Ezra Ferraz tries to find the Next Big Thing

 

Ezra Ferraz is another Filipino American who pursued professional life in the Philippines. As a business writer and content marketer, Ferraz studied rising start-ups in the Philippines, documenting his research in the book, The Finishers.

 

Around a year ago, Ferraz was at a start-up event where he met several Filipino entrepreneurs who mentioned Elon Musk and Mark Zuckerberg as their role models. Put off by the fact that they did not mention any notable Filipino entrepreneurs, he decided to document other entrepreneurial stories to give Filipinos a local reference.

One reason Ferraz admits the Filipino entrepreneurial scene lags behind is because of Filipinos’ need for security.

“You need a higher tolerance for risk to make the leap from employee to entrepreneur,” Ferraz said. “Our risk aversion is much lower than Americans’.”

Yet, things are changing for this new generation. Already, Ferraz says that more Filipinos are recognizing opportunities to start businesses in the Philippines, but on a smaller scale compared with starting in America.

He mentions notable entrepreneurs like Paul Rivera, who started Kalibrr, a website modeled like “Linkedin” to help revolutionize online job-hunting; and Sam Kaddoura, the CEO of Bitcoin, which allows Filipinos access to buying and selling bitcoins.

Two things Ferraz eventually hopes to see is a Filipino start-up with a billion-dollar evaluation and more awareness.

Lakhi Siap of Pacific Strategies.

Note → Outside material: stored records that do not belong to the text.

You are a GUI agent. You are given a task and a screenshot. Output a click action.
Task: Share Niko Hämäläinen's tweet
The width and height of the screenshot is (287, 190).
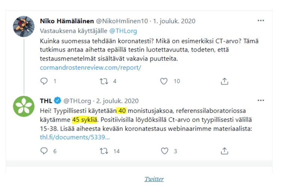[x=224, y=81]
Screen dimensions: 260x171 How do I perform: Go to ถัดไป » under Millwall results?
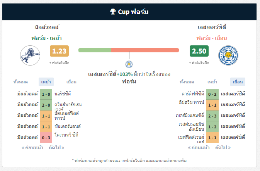click(x=56, y=147)
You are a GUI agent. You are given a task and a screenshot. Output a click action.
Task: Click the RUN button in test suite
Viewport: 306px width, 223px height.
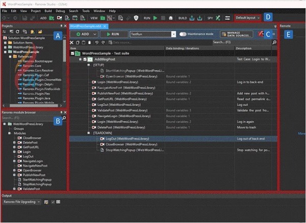click(113, 34)
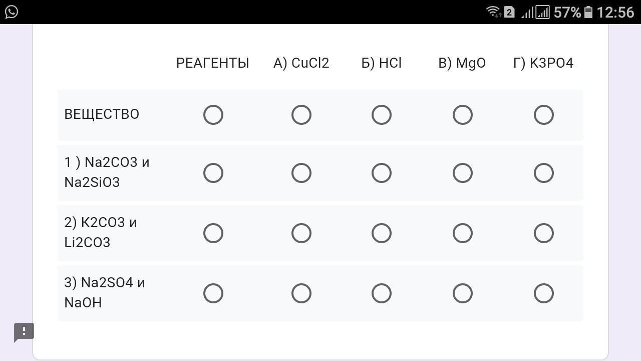Screen dimensions: 641x361
Task: Tap the Г) K3PO4 column header
Action: point(543,63)
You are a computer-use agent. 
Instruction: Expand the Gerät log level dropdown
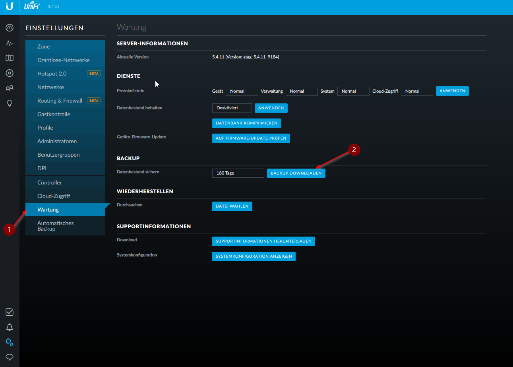click(242, 91)
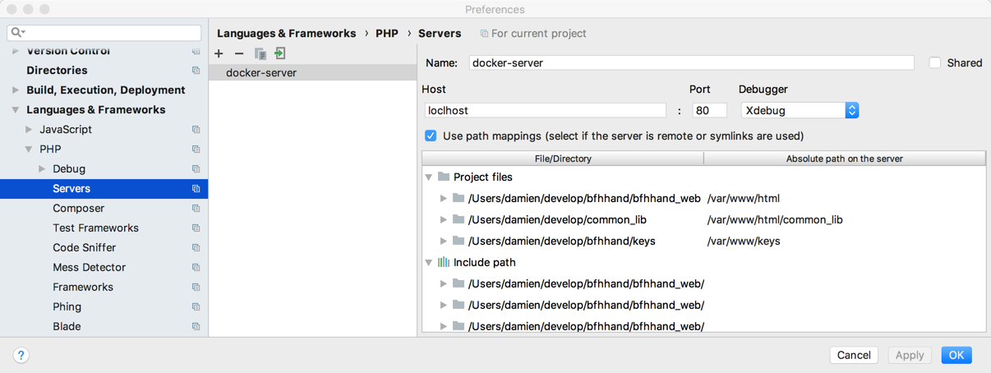Open the Xdebug debugger dropdown
991x373 pixels.
(799, 110)
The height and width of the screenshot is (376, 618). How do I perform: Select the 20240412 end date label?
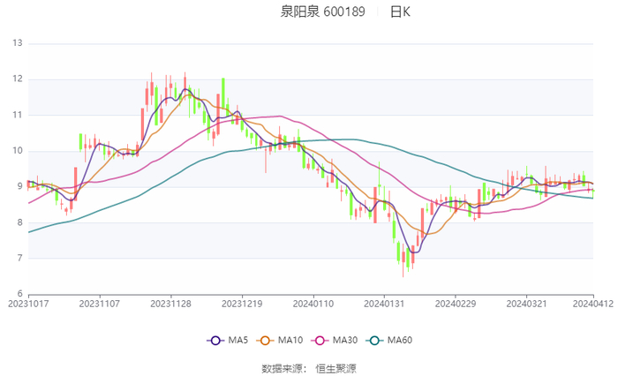(592, 303)
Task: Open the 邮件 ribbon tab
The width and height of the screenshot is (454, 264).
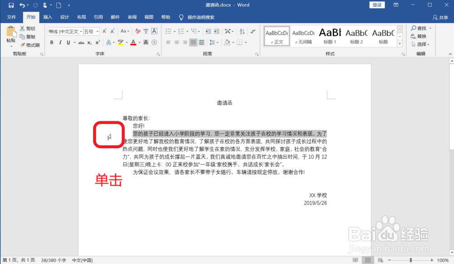Action: [115, 17]
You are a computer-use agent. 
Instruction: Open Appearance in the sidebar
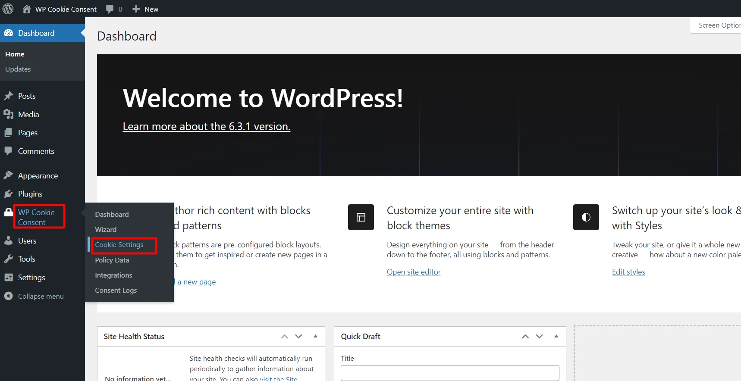[x=38, y=176]
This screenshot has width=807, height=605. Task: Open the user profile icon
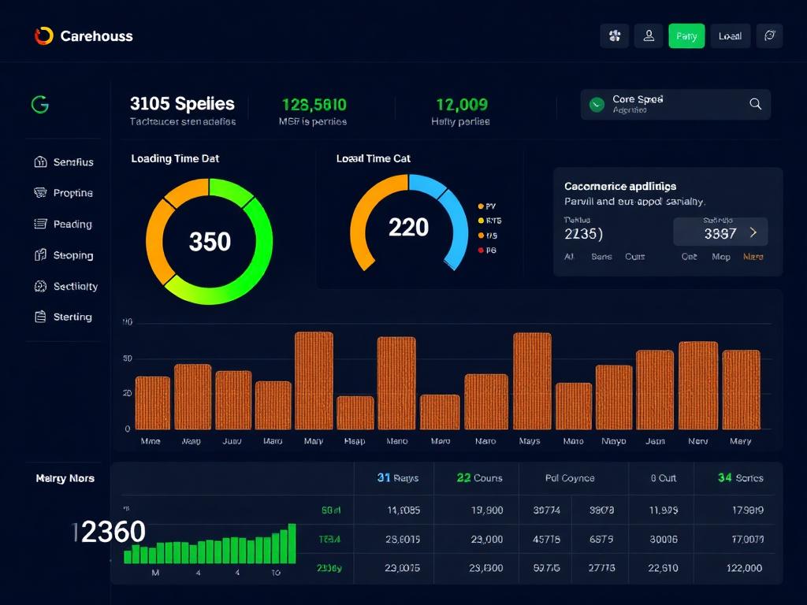click(x=649, y=35)
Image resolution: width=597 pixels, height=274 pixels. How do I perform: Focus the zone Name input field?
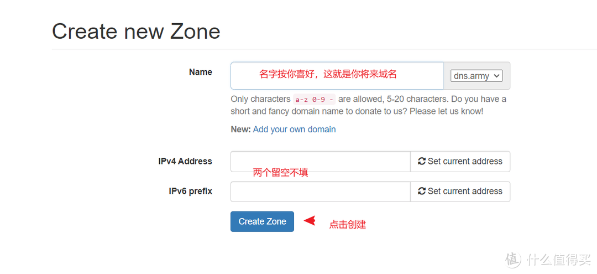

CONTRIBUTED

“In college, I did not know what was going on the Philippines,” Ferraz said. “There is not enough awareness of what people are doing in the country even though Filipinos are innovative, impactful and can achieve here.”

Ultimately, Ferraz believes Filipinos’ tendencies to leave and work abroad is affecting the entrepreneurial and business growth of the country. It even traces back to its literature.

After studying history and writing at UC Berkeley and the University of Southern California, Ferraz notices that literature always traces back to America.

“If you look at other diaspora communities like the Jews, their orientation is to the homeland,” Ferraz said. “I hope someone writes a book about Filipino Americans who have taken up different professions and succeeded here because we have no frame of reference.  When I decided to stay [in the Philippines], people thought it was the strangest thing because they do not see the potential in the country.”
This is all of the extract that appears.